REQUIRED ACTION: Reproduce the listing that follows so that each line matches the original exactly.

____________

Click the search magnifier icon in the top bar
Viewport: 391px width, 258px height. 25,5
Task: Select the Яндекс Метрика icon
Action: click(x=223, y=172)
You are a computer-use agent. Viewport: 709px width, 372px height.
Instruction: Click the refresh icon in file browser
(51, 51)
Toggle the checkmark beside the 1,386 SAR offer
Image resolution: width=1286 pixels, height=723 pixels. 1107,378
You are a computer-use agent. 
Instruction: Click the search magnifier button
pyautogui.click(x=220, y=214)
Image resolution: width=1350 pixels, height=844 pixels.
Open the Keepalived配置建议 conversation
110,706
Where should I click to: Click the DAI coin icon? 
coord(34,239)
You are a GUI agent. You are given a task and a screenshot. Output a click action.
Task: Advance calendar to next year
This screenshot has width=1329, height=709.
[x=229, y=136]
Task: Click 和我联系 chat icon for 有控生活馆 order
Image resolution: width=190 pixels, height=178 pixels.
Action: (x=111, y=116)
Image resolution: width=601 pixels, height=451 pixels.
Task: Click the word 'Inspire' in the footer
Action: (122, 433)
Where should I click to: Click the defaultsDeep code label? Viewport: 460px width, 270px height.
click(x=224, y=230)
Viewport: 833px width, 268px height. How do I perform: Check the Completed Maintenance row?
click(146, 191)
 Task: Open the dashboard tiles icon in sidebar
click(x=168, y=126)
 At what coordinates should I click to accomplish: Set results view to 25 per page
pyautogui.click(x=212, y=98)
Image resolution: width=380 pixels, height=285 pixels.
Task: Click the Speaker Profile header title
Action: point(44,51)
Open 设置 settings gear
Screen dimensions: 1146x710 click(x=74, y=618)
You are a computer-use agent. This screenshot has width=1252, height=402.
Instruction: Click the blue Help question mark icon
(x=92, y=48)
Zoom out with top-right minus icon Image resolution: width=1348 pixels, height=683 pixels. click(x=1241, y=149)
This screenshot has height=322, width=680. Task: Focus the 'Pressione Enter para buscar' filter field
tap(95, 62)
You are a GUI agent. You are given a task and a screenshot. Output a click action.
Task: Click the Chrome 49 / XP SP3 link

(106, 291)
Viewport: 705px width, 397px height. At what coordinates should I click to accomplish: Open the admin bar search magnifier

____________

RESPONSE AREA:
Click the search magnifier icon in the top bar
Viewport: 391px width, 258px height. 25,5
Task: Select the Яндекс Метрика icon
Action: click(x=223, y=172)
You are a computer-use agent. Viewport: 709px width, 372px height.
Instruction: Click the refresh icon in file browser
(51, 51)
Toggle the checkmark beside the 1,386 SAR offer
Image resolution: width=1286 pixels, height=723 pixels. 1107,378
You are a computer-use agent. 
Instruction: Click the search magnifier button
pyautogui.click(x=220, y=214)
Image resolution: width=1350 pixels, height=844 pixels.
Open the Keepalived配置建议 conversation
110,706
Where should I click to: Click the DAI coin icon? 
coord(34,239)
You are a GUI agent. You are given a task and a screenshot. Output a click action.
Task: Advance calendar to next year
This screenshot has width=1329, height=709.
[x=229, y=136]
Task: Click 和我联系 chat icon for 有控生活馆 order
Image resolution: width=190 pixels, height=178 pixels.
Action: (x=111, y=116)
Image resolution: width=601 pixels, height=451 pixels.
Task: Click the word 'Inspire' in the footer
Action: (122, 433)
Where should I click to: Click the defaultsDeep code label? Viewport: 460px width, 270px height.
click(x=224, y=230)
Viewport: 833px width, 268px height. How do I perform: Check the Completed Maintenance row?
click(146, 191)
 Task: Open the dashboard tiles icon in sidebar
click(x=168, y=126)
 At what coordinates should I click to accomplish: Set results view to 25 per page
pyautogui.click(x=212, y=98)
Image resolution: width=380 pixels, height=285 pixels.
Task: Click the Speaker Profile header title
Action: point(44,51)
Open 设置 settings gear
Screen dimensions: 1146x710 click(x=74, y=618)
You are a computer-use agent. This screenshot has width=1252, height=402.
Instruction: Click the blue Help question mark icon
(x=92, y=48)
Zoom out with top-right minus icon Image resolution: width=1348 pixels, height=683 pixels. click(x=1241, y=149)
This screenshot has height=322, width=680. Task: Focus the 'Pressione Enter para buscar' filter field
tap(95, 62)
You are a GUI agent. You are given a task and a screenshot. Output a click action.
Task: Click the Chrome 49 / XP SP3 link

(106, 291)
Viewport: 705px width, 397px height. At what coordinates should I click to accomplish: Open the admin bar search magnifier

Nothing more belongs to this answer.